[Stored data]
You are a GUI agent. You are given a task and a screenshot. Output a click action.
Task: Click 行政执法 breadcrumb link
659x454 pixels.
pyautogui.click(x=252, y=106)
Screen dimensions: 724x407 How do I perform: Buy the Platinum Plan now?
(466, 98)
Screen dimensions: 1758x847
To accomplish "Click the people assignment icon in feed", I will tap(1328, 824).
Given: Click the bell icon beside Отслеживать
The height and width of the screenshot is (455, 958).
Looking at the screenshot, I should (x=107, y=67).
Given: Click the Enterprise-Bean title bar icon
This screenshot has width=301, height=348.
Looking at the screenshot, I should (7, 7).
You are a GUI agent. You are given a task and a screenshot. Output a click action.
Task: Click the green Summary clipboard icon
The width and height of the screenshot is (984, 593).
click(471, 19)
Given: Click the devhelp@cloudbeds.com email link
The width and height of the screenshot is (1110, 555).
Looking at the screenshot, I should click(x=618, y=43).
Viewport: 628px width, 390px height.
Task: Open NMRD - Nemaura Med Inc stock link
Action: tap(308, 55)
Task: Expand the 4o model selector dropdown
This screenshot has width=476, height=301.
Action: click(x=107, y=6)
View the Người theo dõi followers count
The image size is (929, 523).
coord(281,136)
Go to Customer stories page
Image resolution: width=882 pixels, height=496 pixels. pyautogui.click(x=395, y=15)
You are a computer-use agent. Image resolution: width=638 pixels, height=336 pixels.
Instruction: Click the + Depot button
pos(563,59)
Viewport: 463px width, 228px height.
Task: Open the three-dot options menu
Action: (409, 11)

* _How to complete this task_: What is wanted is the line containing "Go to Customer stories page" and every line after it through the last line of the entries, printed exactly.

* _The answer_:
Go to Customer stories page
Image resolution: width=882 pixels, height=496 pixels. pyautogui.click(x=395, y=15)
You are a computer-use agent. Image resolution: width=638 pixels, height=336 pixels.
Instruction: Click the + Depot button
pos(563,59)
Viewport: 463px width, 228px height.
Task: Open the three-dot options menu
Action: (409, 11)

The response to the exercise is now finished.